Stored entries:
/---

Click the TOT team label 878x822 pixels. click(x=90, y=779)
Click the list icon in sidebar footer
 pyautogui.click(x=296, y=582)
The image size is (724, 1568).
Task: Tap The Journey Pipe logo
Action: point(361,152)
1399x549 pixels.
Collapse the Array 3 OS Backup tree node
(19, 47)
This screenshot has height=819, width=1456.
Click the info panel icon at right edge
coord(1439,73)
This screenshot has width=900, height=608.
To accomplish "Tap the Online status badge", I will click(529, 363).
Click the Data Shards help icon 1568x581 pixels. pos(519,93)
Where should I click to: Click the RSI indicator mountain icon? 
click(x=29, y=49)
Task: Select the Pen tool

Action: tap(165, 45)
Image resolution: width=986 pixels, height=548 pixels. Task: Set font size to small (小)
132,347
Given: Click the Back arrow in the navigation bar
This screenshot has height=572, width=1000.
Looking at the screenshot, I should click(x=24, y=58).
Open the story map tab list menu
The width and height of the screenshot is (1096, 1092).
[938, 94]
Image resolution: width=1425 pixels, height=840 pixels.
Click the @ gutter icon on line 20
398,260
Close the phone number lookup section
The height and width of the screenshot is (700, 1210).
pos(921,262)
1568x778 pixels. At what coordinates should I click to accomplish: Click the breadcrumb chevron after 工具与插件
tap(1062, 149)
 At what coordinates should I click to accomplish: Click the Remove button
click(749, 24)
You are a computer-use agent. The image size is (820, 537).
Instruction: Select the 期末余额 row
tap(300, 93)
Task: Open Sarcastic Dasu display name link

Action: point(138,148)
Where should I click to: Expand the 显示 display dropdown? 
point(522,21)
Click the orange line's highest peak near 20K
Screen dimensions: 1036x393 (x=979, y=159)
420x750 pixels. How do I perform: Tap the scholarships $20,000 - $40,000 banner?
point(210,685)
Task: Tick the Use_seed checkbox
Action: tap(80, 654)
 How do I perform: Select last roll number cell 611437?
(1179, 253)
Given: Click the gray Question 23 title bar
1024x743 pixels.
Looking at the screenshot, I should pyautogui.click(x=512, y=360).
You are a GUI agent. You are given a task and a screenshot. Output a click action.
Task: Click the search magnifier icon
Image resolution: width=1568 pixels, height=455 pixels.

\---

> _What is expected_: Convert everything from the line containing "This screenshot has height=819, width=1456." down to the line containing "Click the Data" into a two-column CSV with the headers entry and answer, giving one row per entry. Put each value in a single quoted field, with its line breaks changed to spaces.

> _Final result_:
entry,answer
"This screenshot has height=819, width=1456. Click the info panel icon at right edge","coord(1439,73)"
"This screenshot has width=900, height=608. To accomplish ""Tap the Online status badge"",","I will click(529, 363)."
"Click the Data Shards help icon 1568x581 pixels.","pos(519,93)"